The name "force spectroscopy", although widely used in the scientific community, is somewhat misleading, because there is no true matter-radiation interaction. Force spectroscopy measures the behaviour of a molecule under stretching mechanical force.
A common experimental set-up is as following. Molecules adsorbed on a surface are picked up by a microscopic tip (few microns wide) that is located on the end of an elastic cantilever. A piezoelectric controller then pulls up the cantilever. If some force is acting on the elastic cantilever (for example because some molecule is being stretched between the surface and the tip) , this will deflect upward (repulsive force) or downward (attractive force). According to Hooke's law, this deflection will be proportional to the force acting on the cantilever. Deflection is measured by the position of a laser beam reflected by the cantilever. This kind of set-up can measure forces as low as 10 pN (10-11 N), and cannot achieve much better resolution only because of thermal noise. The so-called force spectrum is the graph of force (or more precisely, of cantilever deflection) versus the piezoelectric position on the Z axis. An ideal Hookian spring, for example, would display a straight diagonal line spectrum.

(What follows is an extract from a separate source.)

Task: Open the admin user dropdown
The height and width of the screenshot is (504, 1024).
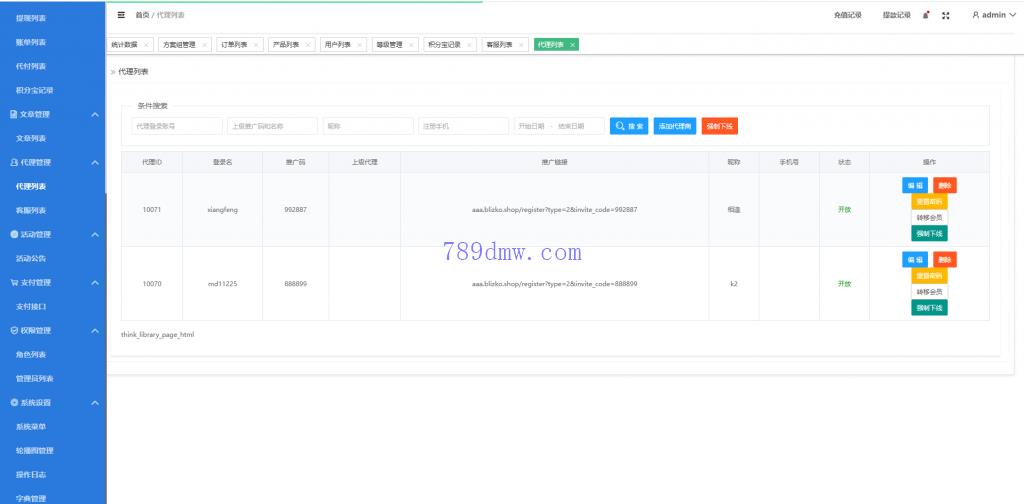Action: point(993,15)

Common applications of force spectroscopy are measurements of polymer elasticity. Polymer chains tend to be randomly coiled at rest. They resist to stretching forces because the more the stretching , the less the configurations accessible to the chain. This corresponds to a loss of entropy, and therefore generates a restoring force. Polymers generally don’t behave like Hookian springs, but are well described by more sophisticated models like the worm-like chain model of entropic elasticity. If during stretching a conformational change occurs, the elasticity will also gain an enthalpic component (i.e. a component due to the breaking/forming/reshaping of chemical bonds). This is readily seen in the force spectra as deviations from the expected entropic elasticity curve. For example, DNA double helices show a marked conformational change when stretched at forces around 60 pN.
An exciting biophysical application of polymer force spectroscopy is on protein unfolding. Modular proteins can be adsorbed to a gold or (more rarely) mica surface and then stretched. The sequential unfolding of modules is observed as a very characteristic sawtooth pattern of the force vs elongation graph; every tooth corresponds to the unfolding of a single protein module (apart from the last that is generally the detachment of the protein molecule from the tip) A lot of information about protein elasticity and protein unfolding can be obtained by this technique. This is even more interesting if we consider the fact that a lot of proteins in the living cell must face mechanical stress.

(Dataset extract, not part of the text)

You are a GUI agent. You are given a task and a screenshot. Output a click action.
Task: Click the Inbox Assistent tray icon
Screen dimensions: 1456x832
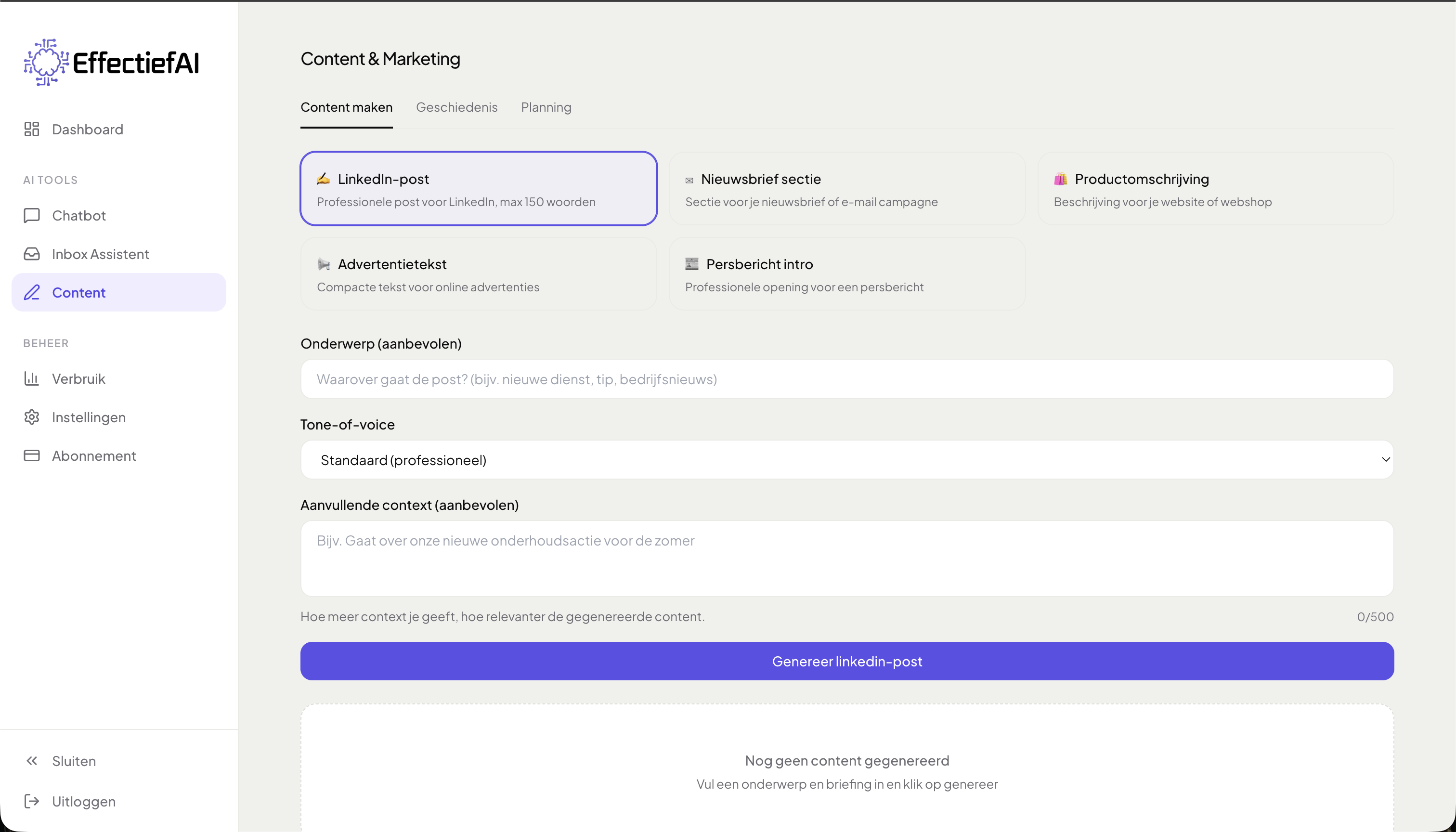point(32,254)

The other main application of force spectroscopy is the study of mechanical resistance of chemical bonds. In this case generally the tip is functionalized with a ligand that binds to another molecule bound to the surface. The tip is pushed on the surface, allowing for contact between the two molecules, and then retracted until the newly formed bond breaks up. The force at which the bond breaks up is measured. Since mechanical breaking is a kinetic, stochastic process, the breaking force is not an absolute parameter, but it is a function of both temperature and pulling speed. Low temperatures and high pulling speeds correspond to higher breaking forces. By careful analysis of the breaking force at various pulling speeds, it is possible to map the energy landscape of the chemical bond under mechanical force. This is leading to interesting results in the study of antibody-antigen, protein-protein and even protein-living cell interaction.